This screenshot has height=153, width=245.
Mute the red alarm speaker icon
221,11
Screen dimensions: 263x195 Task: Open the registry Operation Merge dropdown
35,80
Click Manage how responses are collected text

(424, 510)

§ **TO BE DONE**
Can you convert every line of the listing above into a JSON list of strings, one string per line, with blank lines left out?

§ **THE RESPONSE**
[
  "This screenshot has height=153, width=245.",
  "Mute the red alarm speaker icon",
  "221,11",
  "Screen dimensions: 263x195 Task: Open the registry Operation Merge dropdown",
  "35,80",
  "Click Manage how responses are collected text",
  "(424, 510)"
]